_What to work on_:
How many lines of the data contain the string "each"? Write the number and nothing more.

##### Records for this exercise

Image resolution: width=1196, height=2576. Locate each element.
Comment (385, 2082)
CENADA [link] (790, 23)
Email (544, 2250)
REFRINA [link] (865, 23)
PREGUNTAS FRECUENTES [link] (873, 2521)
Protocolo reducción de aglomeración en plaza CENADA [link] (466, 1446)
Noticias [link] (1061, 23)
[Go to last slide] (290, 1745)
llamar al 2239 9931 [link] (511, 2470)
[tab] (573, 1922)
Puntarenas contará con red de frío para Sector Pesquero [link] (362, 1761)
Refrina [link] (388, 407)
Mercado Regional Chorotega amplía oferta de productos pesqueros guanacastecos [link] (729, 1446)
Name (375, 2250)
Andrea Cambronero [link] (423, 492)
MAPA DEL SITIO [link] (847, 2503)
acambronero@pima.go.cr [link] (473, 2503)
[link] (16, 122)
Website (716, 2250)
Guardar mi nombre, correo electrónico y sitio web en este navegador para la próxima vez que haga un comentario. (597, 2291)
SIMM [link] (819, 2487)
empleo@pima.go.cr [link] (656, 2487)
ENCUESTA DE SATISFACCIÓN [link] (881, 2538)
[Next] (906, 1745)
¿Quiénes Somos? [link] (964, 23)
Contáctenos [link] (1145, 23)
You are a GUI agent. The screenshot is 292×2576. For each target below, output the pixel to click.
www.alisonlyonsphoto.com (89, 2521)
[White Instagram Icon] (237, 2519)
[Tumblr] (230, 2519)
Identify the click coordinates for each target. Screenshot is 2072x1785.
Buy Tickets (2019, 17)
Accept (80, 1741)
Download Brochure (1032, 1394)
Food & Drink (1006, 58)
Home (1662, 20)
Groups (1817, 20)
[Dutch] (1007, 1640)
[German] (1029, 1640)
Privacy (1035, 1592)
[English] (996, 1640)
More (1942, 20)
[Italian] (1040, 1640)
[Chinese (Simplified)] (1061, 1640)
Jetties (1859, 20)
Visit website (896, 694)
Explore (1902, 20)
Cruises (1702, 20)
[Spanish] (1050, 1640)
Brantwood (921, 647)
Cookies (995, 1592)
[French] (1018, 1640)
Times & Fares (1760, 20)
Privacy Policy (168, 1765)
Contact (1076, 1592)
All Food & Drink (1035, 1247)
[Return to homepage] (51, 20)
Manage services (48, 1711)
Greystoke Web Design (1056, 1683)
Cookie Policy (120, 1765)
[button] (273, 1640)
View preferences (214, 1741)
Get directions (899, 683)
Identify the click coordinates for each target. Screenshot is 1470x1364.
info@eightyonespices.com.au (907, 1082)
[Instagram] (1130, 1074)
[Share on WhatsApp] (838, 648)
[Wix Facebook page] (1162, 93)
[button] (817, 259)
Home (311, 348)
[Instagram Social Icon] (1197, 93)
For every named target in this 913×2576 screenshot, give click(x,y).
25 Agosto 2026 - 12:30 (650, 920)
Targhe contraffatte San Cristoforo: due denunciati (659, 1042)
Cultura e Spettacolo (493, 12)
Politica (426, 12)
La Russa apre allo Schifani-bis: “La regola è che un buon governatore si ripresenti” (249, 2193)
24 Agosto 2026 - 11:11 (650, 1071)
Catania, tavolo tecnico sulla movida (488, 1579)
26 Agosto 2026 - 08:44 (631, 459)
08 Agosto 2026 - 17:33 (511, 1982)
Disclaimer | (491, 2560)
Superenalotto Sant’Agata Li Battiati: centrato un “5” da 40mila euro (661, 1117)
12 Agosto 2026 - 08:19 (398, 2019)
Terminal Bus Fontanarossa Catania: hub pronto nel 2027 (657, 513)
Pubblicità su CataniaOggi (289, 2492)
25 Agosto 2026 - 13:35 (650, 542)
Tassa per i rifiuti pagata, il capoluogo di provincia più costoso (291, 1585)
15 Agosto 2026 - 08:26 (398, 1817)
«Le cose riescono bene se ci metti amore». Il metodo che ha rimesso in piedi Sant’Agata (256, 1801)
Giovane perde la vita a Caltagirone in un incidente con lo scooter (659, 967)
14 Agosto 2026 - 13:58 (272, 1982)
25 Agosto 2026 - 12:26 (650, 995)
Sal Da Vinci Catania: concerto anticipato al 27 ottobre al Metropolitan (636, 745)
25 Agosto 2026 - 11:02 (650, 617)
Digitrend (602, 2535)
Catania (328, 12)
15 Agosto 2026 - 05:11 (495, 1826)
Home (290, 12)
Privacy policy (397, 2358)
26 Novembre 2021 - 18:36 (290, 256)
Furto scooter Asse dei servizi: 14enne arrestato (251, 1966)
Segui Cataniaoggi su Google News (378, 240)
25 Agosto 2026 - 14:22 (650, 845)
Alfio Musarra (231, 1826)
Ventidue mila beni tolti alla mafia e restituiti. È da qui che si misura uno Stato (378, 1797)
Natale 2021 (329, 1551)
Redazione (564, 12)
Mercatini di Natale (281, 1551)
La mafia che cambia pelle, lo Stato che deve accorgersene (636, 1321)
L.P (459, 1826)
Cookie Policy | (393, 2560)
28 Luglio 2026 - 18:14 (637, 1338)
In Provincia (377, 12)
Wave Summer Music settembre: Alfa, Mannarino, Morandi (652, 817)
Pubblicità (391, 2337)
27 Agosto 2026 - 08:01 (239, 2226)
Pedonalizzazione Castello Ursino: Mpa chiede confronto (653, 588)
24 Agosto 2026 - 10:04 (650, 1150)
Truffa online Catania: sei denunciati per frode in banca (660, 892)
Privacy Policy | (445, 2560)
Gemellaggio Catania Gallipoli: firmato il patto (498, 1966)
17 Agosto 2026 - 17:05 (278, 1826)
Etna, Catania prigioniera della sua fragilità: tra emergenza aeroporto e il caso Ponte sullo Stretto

##########

_Output of the task_:
4